- _CHECK YOUR UNDERSTANDING_
1. Answer these from the text about reading food labels:
(a) How much longer than it should does grocery shopping take the writer?
(b) What does the writer draw to compare the options?
(c) How many different options does the text say are available for every product?
2. Reproduce the part of the text about reading food labels that starts with "The big friendly" and goes on through "my mind sharper!".

I am a Label Reader!
Grocery shopping takes me a full hour longer than it should. I more often than not return snacks to their shelves before they can find their way to my cart. I deeply ponder over the different variations of a product before picking one. Take bread for instance- there's white, wheat, Italian, potato, rye, whole grain, cinnamon raisin, pumpernickel and the list is endless. It's not all the choice that has me lingering in those aisles minute after confused minute. It's the labels people!
The big friendly "Fat Free" or "Low Fat" that jumps out to greet me is not sufficient for me. Even the simple calorie count will not do. I have to labor over the protein and the potassium, the vitamins and the sodium, carbs, saturated fat, MSG, high fructose corn syrup... I draw mental spreadsheets to compare the options before I "Oh so callously" toss one into my shopping cart, gleeful at having pandered to my OCD. The thirty three different options available for every product only make my mind sharper!

- _RECORDED INFORMATION_
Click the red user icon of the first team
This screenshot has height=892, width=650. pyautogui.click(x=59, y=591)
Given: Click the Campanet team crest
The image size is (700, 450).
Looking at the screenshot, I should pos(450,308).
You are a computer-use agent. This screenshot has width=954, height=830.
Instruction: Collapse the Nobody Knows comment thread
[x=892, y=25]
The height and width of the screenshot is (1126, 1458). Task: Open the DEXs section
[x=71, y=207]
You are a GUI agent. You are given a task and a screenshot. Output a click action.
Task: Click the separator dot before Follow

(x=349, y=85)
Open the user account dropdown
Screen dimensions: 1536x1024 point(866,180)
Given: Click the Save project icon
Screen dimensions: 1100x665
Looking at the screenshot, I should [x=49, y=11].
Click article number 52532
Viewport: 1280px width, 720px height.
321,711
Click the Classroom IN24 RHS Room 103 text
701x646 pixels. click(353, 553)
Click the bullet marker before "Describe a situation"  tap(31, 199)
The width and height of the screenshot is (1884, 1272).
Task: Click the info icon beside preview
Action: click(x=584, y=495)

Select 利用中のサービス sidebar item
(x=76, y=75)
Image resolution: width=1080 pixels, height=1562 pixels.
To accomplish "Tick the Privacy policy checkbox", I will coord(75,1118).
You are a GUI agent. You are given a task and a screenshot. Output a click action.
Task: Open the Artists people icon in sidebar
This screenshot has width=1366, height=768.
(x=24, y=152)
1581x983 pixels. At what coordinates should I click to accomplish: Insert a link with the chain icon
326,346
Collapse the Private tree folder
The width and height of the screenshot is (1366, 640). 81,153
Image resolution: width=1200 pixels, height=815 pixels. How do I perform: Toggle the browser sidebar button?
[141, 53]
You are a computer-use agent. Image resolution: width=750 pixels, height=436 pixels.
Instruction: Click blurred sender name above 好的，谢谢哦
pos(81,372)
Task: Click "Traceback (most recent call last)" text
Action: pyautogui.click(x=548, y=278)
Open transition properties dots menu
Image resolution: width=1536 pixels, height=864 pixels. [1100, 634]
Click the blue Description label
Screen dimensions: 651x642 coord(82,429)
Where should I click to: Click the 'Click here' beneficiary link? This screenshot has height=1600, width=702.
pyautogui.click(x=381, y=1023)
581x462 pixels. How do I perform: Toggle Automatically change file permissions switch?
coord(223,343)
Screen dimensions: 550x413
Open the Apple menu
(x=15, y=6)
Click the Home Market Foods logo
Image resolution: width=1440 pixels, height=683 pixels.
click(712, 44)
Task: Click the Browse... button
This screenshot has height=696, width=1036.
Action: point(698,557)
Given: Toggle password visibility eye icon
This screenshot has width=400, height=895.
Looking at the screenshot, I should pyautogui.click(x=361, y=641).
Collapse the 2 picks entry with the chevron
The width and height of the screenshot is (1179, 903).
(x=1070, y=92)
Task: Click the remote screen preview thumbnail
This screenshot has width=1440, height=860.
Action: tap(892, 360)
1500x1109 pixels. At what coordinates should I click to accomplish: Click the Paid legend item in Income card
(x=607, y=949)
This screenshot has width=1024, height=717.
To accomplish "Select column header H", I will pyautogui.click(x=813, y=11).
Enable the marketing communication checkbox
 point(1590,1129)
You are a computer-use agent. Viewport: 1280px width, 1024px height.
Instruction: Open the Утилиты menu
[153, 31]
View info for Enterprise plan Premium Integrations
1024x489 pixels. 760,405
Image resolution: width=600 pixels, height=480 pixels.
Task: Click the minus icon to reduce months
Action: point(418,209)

- _RESULTS_
1.
(a) A full hour longer.
(b) Mental spreadsheets.
(c) Thirty three.

2.
The big friendly "Fat Free" or "Low Fat" that jumps out to greet me is not sufficient for me. Even the simple calorie count will not do. I have to labor over the protein and the potassium, the vitamins and the sodium, carbs, saturated fat, MSG, high fructose corn syrup... I draw mental spreadsheets to compare the options before I "Oh so callously" toss one into my shopping cart, gleeful at having pandered to my OCD. The thirty three different options available for every product only make my mind sharper!